> Exercise requirements
In the records below, find the line containing "Politique de confidentialité (1508, 878)". Restate it and all the lines after it exactly, and omit the rest.

Data provided: Begin

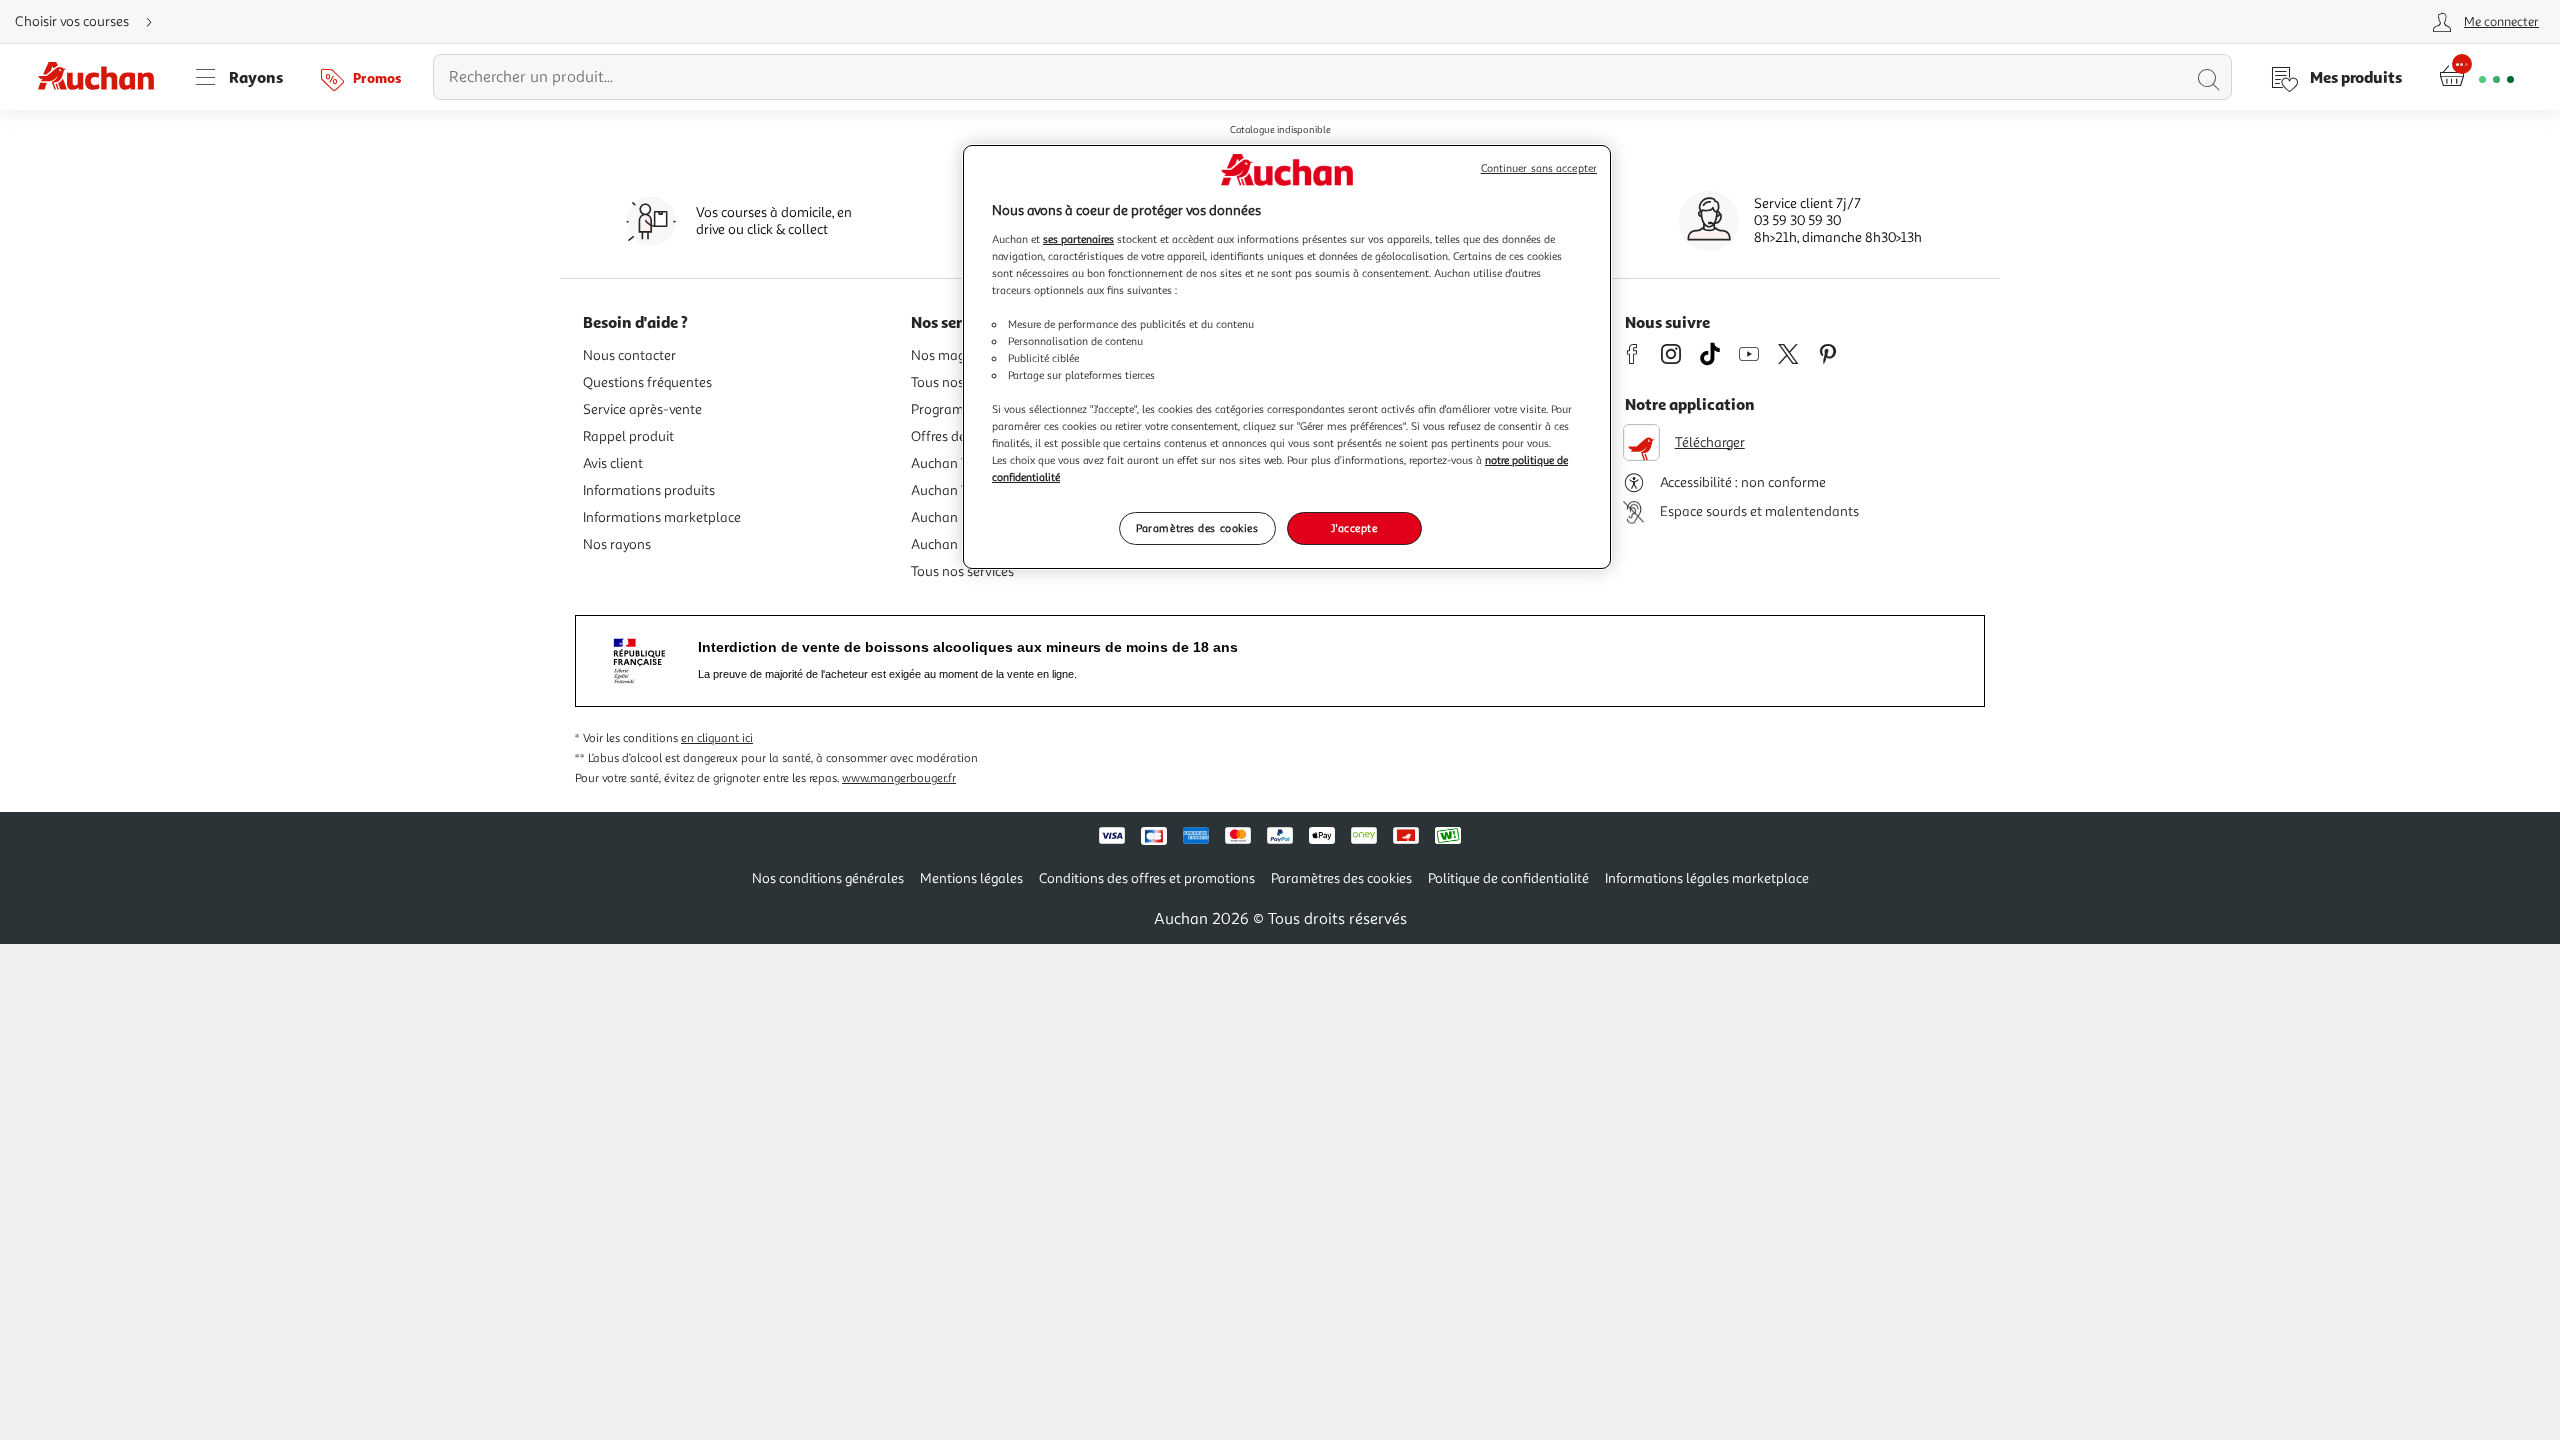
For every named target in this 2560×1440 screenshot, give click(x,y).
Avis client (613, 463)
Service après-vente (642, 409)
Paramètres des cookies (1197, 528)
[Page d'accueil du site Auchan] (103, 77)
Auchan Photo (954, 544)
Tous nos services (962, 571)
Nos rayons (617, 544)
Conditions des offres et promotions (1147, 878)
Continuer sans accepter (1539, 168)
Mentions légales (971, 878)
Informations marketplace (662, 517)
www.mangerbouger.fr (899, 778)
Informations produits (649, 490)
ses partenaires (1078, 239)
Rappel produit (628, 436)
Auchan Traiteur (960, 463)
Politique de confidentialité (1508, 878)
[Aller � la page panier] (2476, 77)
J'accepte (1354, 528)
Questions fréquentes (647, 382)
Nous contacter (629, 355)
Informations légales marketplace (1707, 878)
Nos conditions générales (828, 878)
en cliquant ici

Data provided: End

> Exercise solution
Politique de confidentialité (1508, 878)
[Aller � la page panier] (2476, 77)
J'accepte (1354, 528)
Questions fréquentes (647, 382)
Nous contacter (629, 355)
Informations légales marketplace (1707, 878)
Nos conditions générales (828, 878)
en cliquant ici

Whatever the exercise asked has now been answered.